If a record holds a picture, skip the picture but print everything else exactly.

Excerpted data START

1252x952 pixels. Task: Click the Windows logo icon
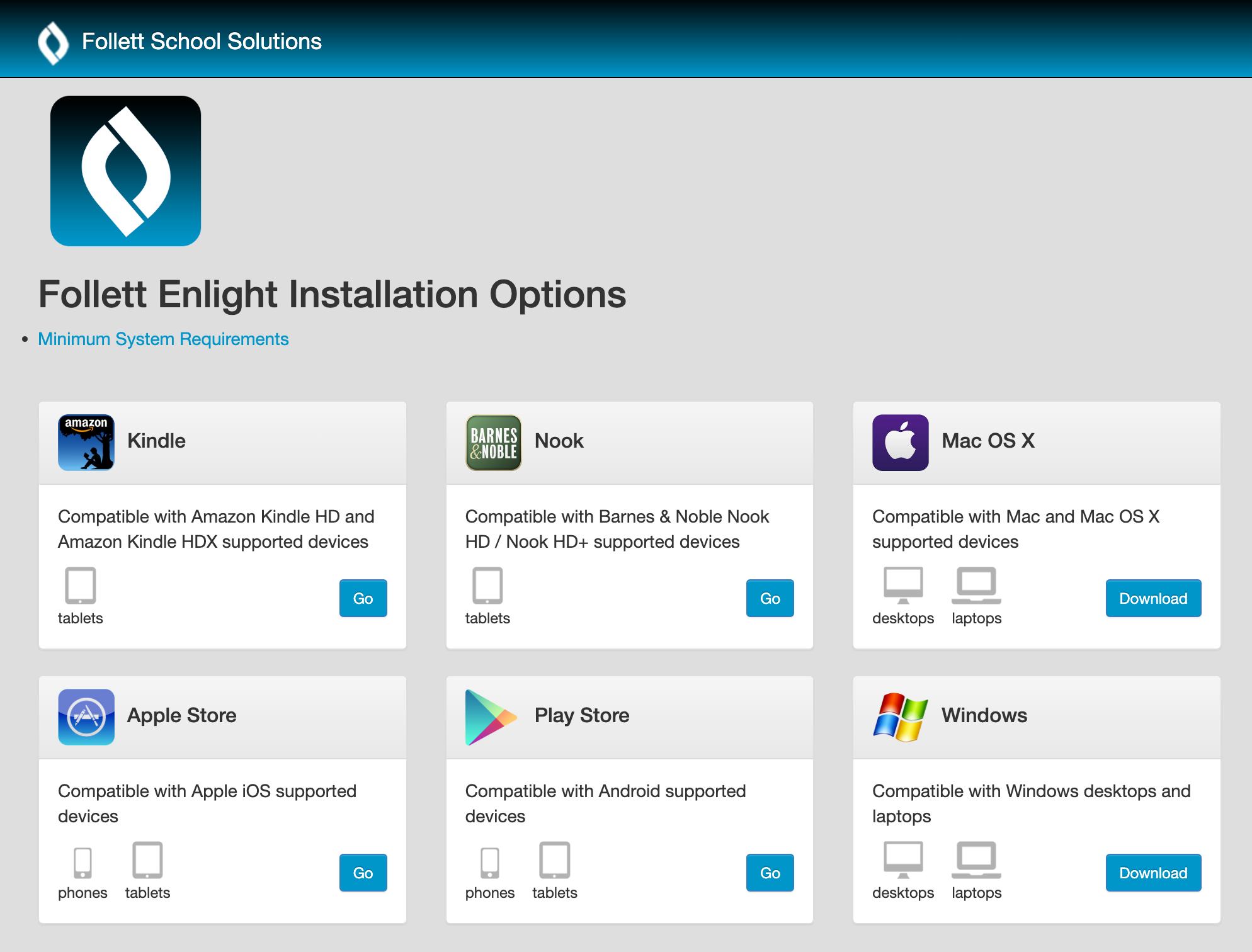pyautogui.click(x=900, y=717)
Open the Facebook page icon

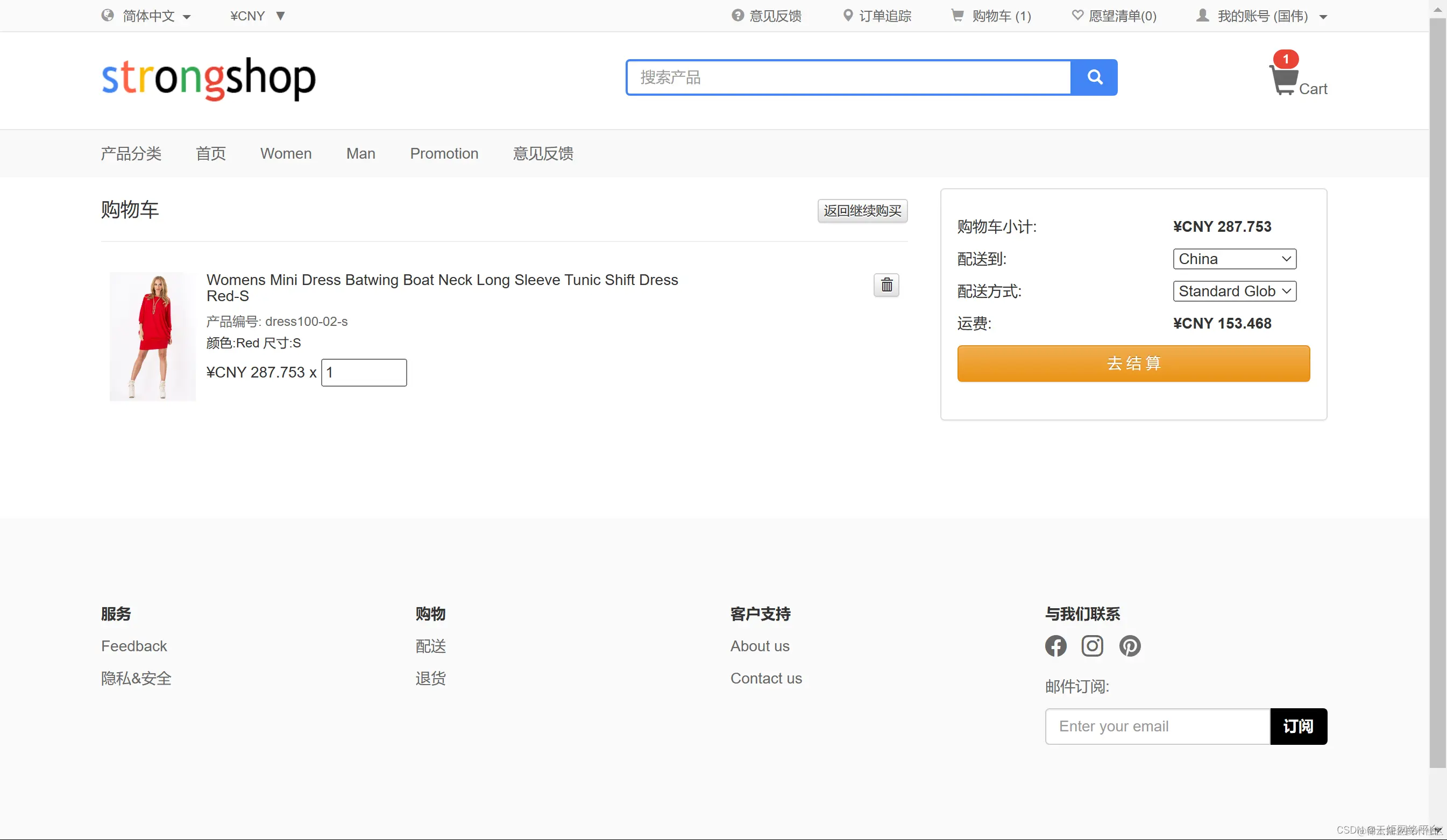click(x=1055, y=646)
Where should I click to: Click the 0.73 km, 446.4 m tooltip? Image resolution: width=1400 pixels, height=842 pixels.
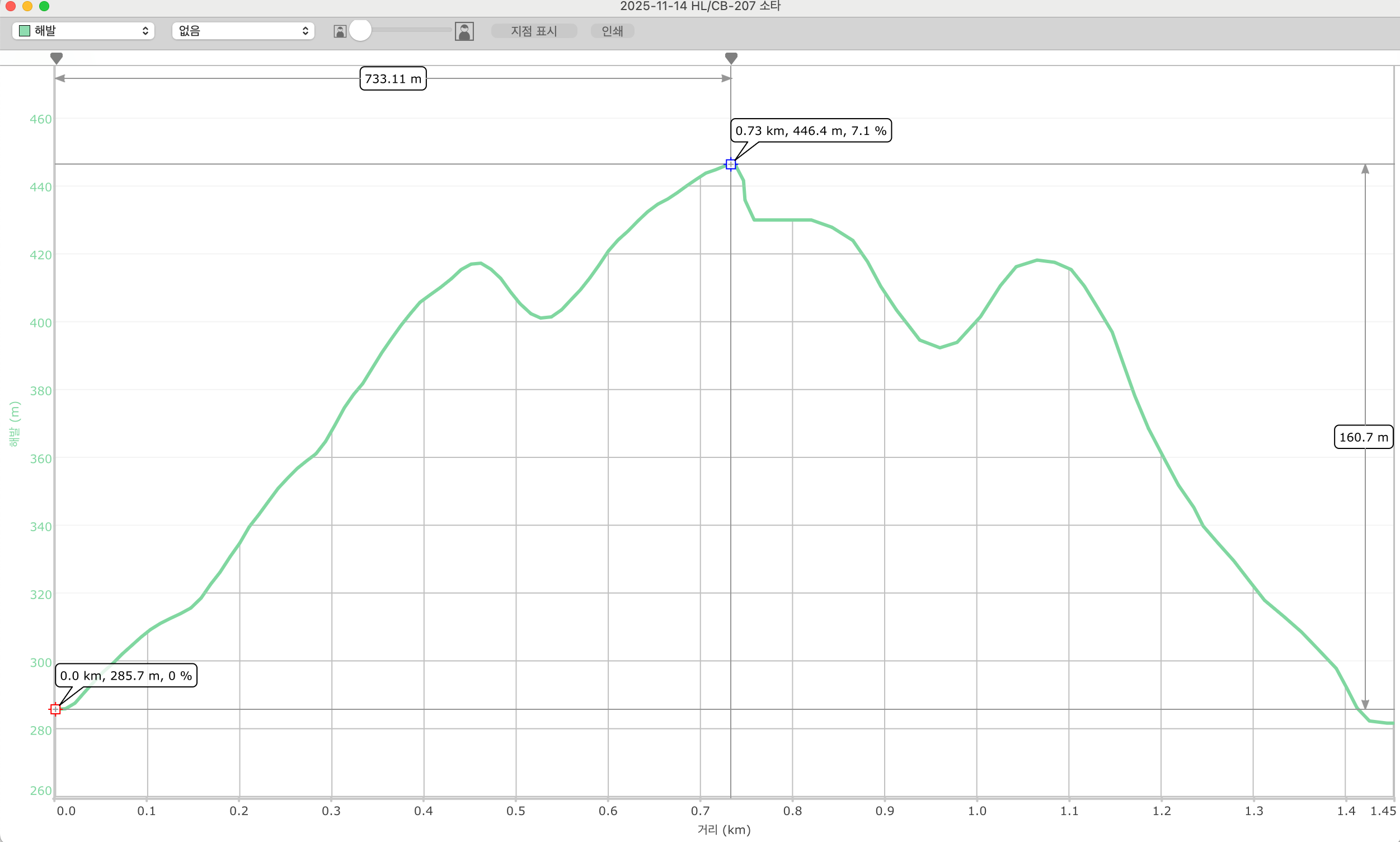click(x=810, y=130)

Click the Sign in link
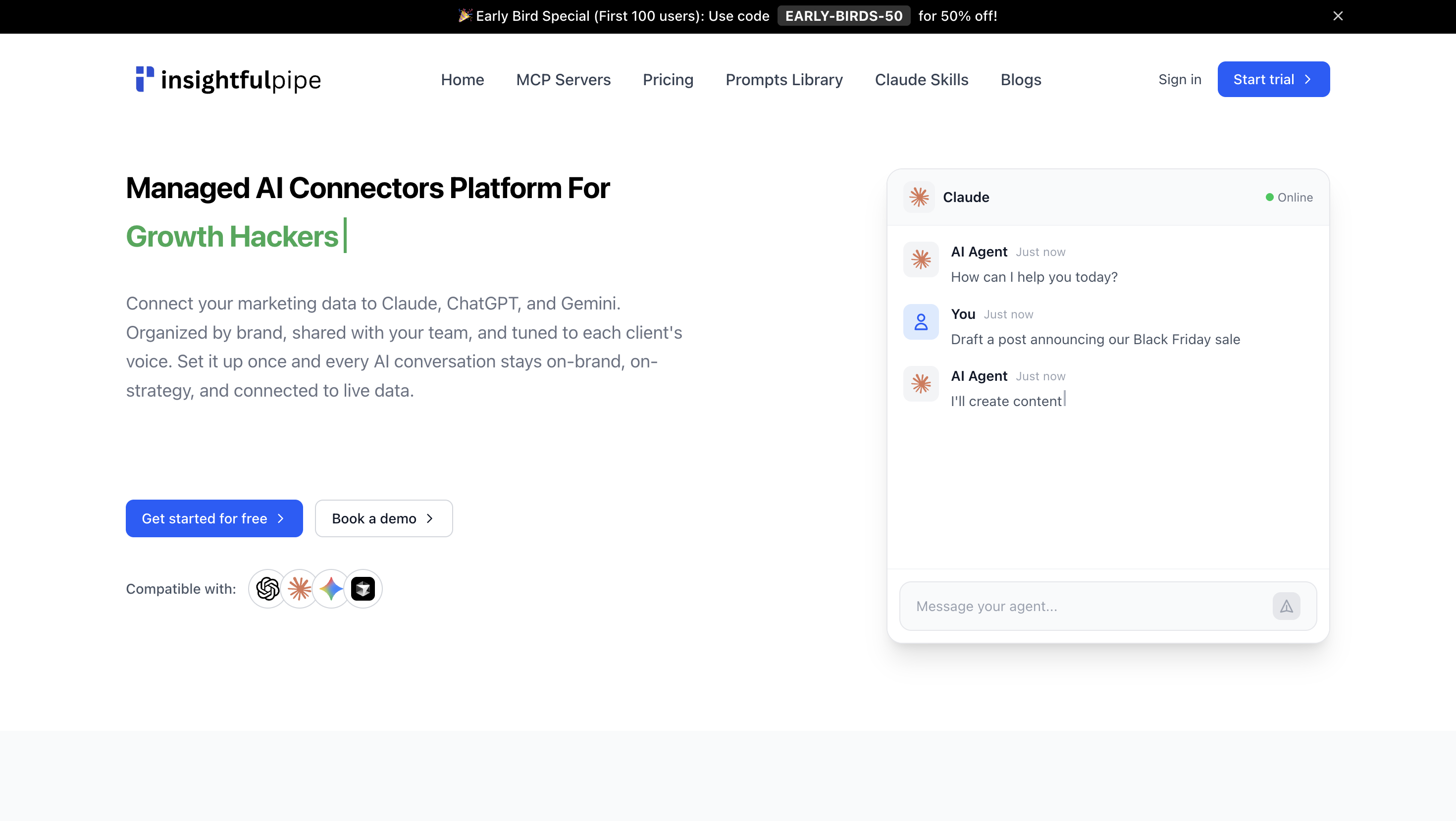point(1180,79)
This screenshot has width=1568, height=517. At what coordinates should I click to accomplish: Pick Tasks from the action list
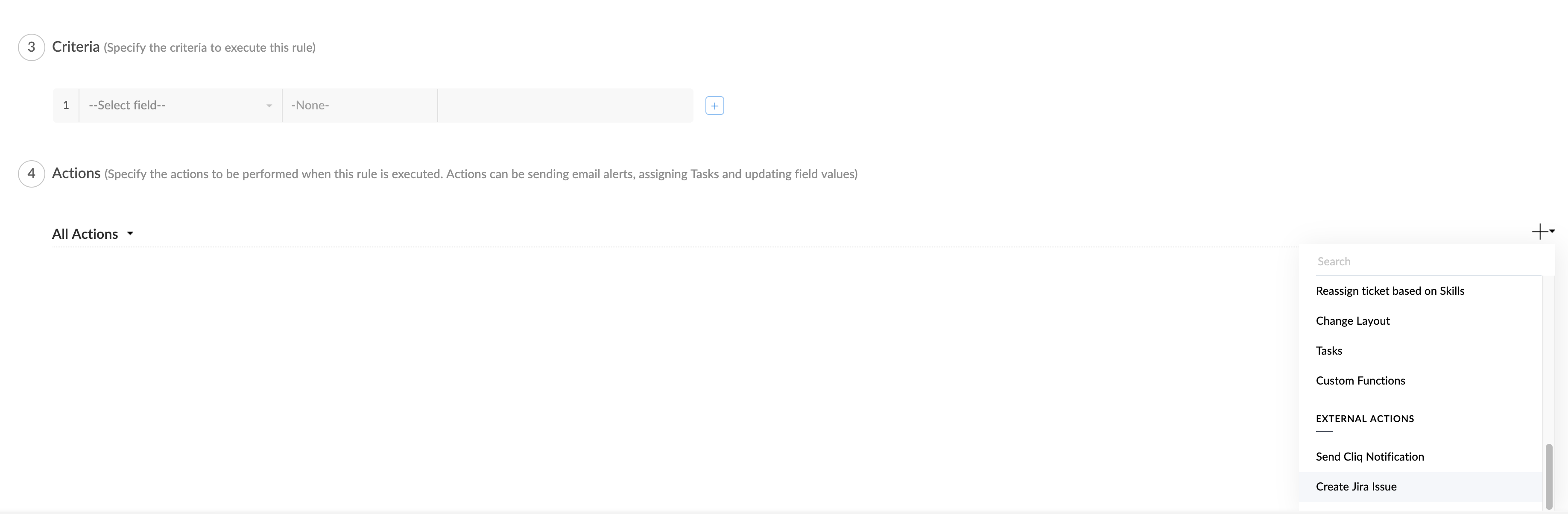pyautogui.click(x=1329, y=351)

Excerpted data END

### Response for this exercise
1252x952 pixels. Task: Click the Windows logo icon
pyautogui.click(x=900, y=717)
Open the Facebook page icon

click(x=1055, y=646)
Where should I click to: Click the 0.73 km, 446.4 m tooltip? Image resolution: width=1400 pixels, height=842 pixels.
click(x=810, y=130)

Click the Sign in link
point(1180,79)
This screenshot has width=1568, height=517. At what coordinates should I click to accomplish: Pick Tasks from the action list
pyautogui.click(x=1329, y=351)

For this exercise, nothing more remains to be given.